# Exercise requirements:
In the OCC article, what is the number of the interpretive letter that lets national banks pay blockchain network fees?

# Supplied text:
US OCC Permits Banks to Hold Crypto For Blockchain Fees

2025/11/19 03:18

Key Highlights

  • On Nov 18, the U.S. Banking Regulator, OCC, released a statement, stating that banks can now hold digital assets to pay blockchain fees
  • With new guidance, Banks will be able to hold small reserves of digital assets like Bitcoin or Ethereum
  • As major U.S. banks are preparing to integrate crypto-related services in the upcoming months, this regulatory clarity will bring much-needed clarity for them

On November 18, the United States government gave national banks the green light to hold cryptocurrencies on their balance sheets. 

The announcement comes from the Office of the Comptroller of the Currency, which declares that the new guidance will allow banks to hold digital currencies like Bitcoin and Ethereum to pay for blockchain network fees (also known as Gas Fees).

What Does This Statement Mean for Banks

This statement from the OCC will provide much-needed clarity to banks to integrate digital assets into their existing financial infrastructure. 

When banks offer services like holding crypto for clients or issuing their own digital dollars, they need a small reserve of crypto to pay for transaction validation on networks like Ethereum. 

(Source: occ.treas.gov)

Before this rule, there was ambiguity for banks, and in some cases, they required special permission for these holdings. It slowed down the integration of new digital asset innovations like stablecoin.

But now with the new rule, they can now plan for these costs as a standard part of their business.

“The OCC published Interpretive Letter 1186 confirming that a national bank may pay network fees, sometimes referred to as “gas fees,” on blockchain networks to facilitate otherwise permissible activities and hold, as principal, amounts of crypto-assets on balance sheet necessary to pay network fees for which the bank anticipates a reasonably foreseeable need. The OCC also confirms that a national bank may hold amounts of crypto-assets as principal necessary for testing otherwise permissible crypto-asset-related platforms, whether internally developed or acquired from a third party,” stated in the official announcement.

# Raw records:
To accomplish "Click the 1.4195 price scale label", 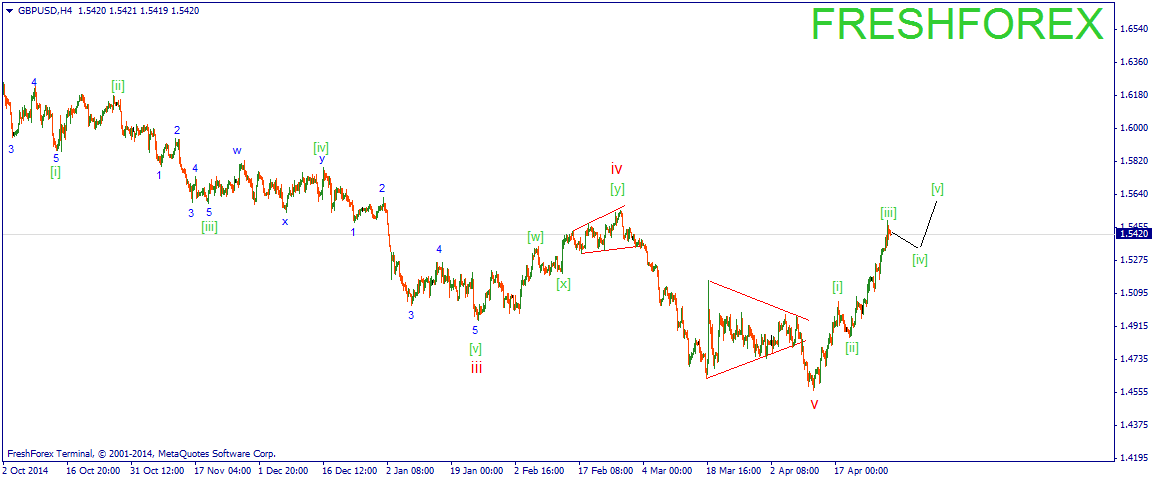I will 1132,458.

...

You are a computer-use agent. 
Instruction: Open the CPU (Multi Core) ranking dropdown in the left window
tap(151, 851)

* * *

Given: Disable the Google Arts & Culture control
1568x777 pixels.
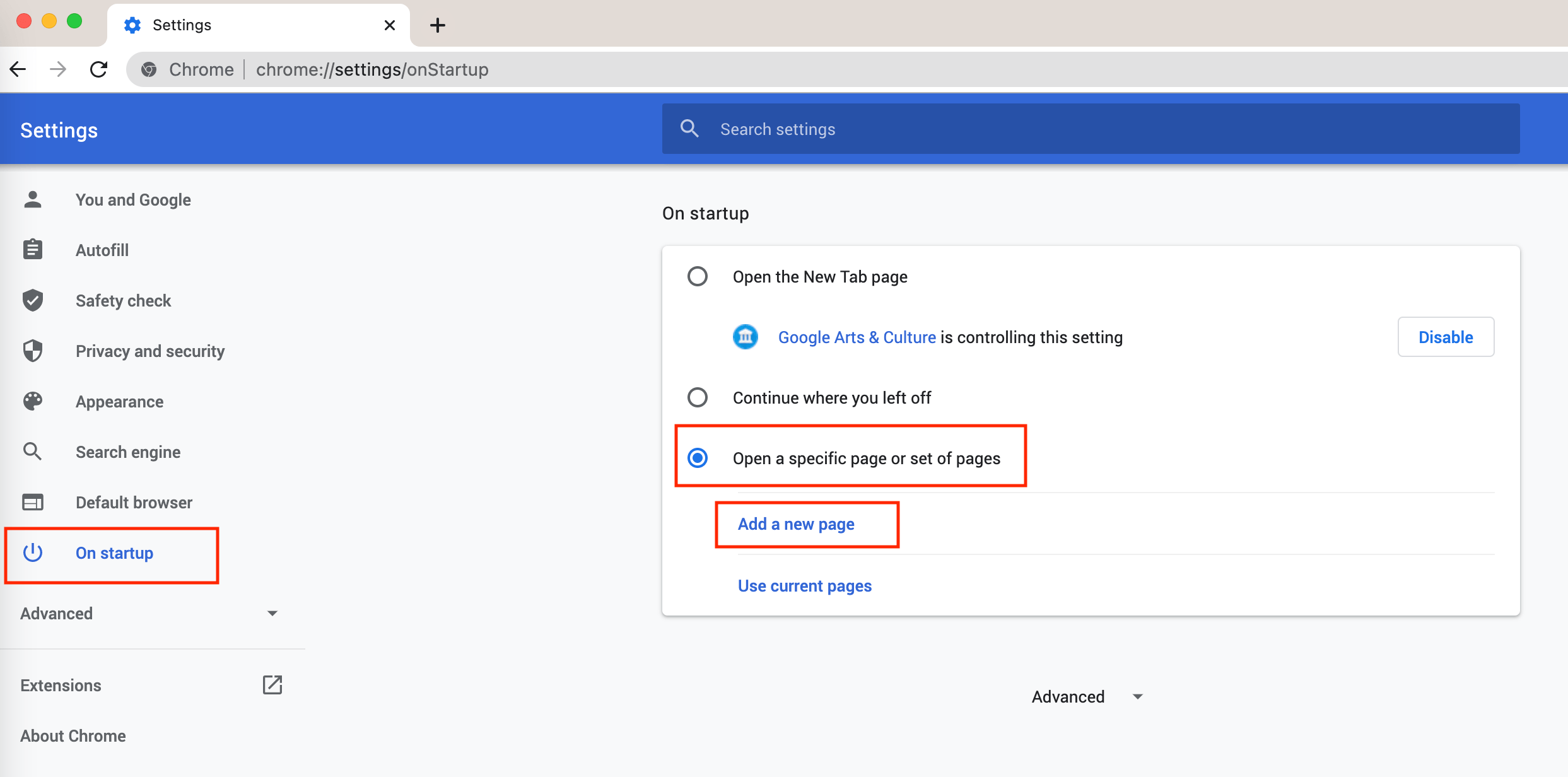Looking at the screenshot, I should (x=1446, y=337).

# Correct result:
Interpretive Letter 1186